Чутью Лукерья Павловна доверяла, оно её никогда не подводило ещё в то время, когда тяжёлой болезни в её жизни не было и в помине, как и вещих, направляющих снов.

Вот и сейчас чутьё твердило: квартиру дочери надо защитить, остальное сделать по обстоятельствам, когда картина угрозы больше прояснится. «Вот приняла решение, и стало на душе гораздо легче!» – выдохнула Лукерья Павловна, смывая мёртвую рыбку в унитаз и набирая в одну из пластиковых бутылок холодную воду, чтобы сменить воду в аквариуме.

А пока вода набиралась, пошла на кухню за солью, которой, к слову, оставалось мало – всего полпачки.

Лукерья Павловна вздохнула и, закончив с бутылками, набрала воду для мытья пола.
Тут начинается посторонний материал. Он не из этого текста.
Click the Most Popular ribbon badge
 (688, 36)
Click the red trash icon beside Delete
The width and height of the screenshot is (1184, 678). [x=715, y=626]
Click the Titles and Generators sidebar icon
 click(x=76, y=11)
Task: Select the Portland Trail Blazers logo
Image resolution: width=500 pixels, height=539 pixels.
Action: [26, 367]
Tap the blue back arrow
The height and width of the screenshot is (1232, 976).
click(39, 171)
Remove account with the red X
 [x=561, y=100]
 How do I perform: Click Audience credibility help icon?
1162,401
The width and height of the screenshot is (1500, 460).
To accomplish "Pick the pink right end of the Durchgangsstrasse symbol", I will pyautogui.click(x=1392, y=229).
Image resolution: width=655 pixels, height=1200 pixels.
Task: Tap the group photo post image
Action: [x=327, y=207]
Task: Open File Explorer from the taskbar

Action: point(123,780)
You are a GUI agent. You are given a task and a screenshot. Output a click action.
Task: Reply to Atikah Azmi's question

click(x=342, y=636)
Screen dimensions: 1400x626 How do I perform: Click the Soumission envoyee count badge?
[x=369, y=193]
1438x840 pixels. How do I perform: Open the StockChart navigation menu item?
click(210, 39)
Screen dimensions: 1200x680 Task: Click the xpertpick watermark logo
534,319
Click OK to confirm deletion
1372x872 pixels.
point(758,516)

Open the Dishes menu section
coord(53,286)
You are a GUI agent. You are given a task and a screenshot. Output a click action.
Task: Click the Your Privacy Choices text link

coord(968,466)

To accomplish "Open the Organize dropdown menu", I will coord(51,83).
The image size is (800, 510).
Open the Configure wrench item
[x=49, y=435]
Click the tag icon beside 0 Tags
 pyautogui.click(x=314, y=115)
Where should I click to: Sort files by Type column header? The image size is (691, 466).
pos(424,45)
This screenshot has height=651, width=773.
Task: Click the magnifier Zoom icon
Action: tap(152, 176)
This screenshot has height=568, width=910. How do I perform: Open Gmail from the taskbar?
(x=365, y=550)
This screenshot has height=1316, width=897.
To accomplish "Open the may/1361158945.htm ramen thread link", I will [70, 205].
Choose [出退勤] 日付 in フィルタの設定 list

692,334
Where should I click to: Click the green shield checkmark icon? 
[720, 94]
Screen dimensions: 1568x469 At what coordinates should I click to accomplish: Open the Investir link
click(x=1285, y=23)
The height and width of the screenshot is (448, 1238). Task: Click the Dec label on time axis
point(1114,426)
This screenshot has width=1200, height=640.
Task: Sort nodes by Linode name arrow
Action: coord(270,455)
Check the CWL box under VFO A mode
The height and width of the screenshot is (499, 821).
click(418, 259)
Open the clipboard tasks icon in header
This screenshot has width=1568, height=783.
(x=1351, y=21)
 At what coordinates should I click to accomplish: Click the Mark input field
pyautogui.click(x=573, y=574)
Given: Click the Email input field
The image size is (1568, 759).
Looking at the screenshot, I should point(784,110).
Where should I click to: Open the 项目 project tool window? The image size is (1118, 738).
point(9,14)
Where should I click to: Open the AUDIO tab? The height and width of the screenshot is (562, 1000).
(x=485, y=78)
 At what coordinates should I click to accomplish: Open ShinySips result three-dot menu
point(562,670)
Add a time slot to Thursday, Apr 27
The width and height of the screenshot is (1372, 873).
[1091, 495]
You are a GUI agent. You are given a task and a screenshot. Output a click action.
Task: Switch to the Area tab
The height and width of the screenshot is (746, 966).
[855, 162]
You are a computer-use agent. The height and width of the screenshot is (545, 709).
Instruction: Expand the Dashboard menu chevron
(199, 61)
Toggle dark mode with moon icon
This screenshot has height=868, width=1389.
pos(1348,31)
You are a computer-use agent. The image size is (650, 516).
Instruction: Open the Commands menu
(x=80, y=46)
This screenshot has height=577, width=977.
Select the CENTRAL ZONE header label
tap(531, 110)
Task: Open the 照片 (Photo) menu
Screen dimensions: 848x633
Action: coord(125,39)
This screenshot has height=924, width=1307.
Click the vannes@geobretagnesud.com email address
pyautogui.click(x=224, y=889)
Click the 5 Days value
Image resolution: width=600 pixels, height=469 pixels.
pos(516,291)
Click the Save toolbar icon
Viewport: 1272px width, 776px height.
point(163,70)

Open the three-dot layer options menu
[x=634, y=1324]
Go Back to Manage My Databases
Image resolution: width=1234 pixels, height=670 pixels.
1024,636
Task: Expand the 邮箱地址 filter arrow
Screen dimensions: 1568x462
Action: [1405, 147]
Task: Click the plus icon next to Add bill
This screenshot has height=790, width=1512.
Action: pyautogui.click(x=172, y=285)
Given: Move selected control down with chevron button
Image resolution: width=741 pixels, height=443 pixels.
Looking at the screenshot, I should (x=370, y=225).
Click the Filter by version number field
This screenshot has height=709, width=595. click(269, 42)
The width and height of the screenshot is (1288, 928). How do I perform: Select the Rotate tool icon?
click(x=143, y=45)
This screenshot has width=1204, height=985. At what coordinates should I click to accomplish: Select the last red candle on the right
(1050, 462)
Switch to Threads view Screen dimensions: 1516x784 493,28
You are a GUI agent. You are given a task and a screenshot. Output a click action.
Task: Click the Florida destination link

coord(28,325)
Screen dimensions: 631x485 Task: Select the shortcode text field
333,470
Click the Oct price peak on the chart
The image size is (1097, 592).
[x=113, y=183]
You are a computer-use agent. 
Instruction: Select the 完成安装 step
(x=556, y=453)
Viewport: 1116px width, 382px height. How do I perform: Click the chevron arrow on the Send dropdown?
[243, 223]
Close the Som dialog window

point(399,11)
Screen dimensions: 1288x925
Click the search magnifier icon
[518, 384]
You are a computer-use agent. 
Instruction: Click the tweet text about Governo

Туда добавила с кулак соли и начала перемывать полы.

За окном пошёл сильный снег, потемнело. Пришлось включить свет, а когда Лукерья Павловна начала убираться в комнате Олежки, где стоял аквариум, услышала шёпот, тихий такой, похожий на звук ветра, гнущего сухую траву на поле. Но от того шепотка мороз пошёл по коже.

Она замерла, вслушиваясь, но больше ничего не услышала, только ощутила болезненно грохочущее от тревоги в груди сердце.

«Успокойся!» - гневно приказала себе и едва не вскрикнула, когда враз ослабевшие пальцы разжали тряпку, и та шумно плюхнулась в ведро с водой, разбрызгав её по полу.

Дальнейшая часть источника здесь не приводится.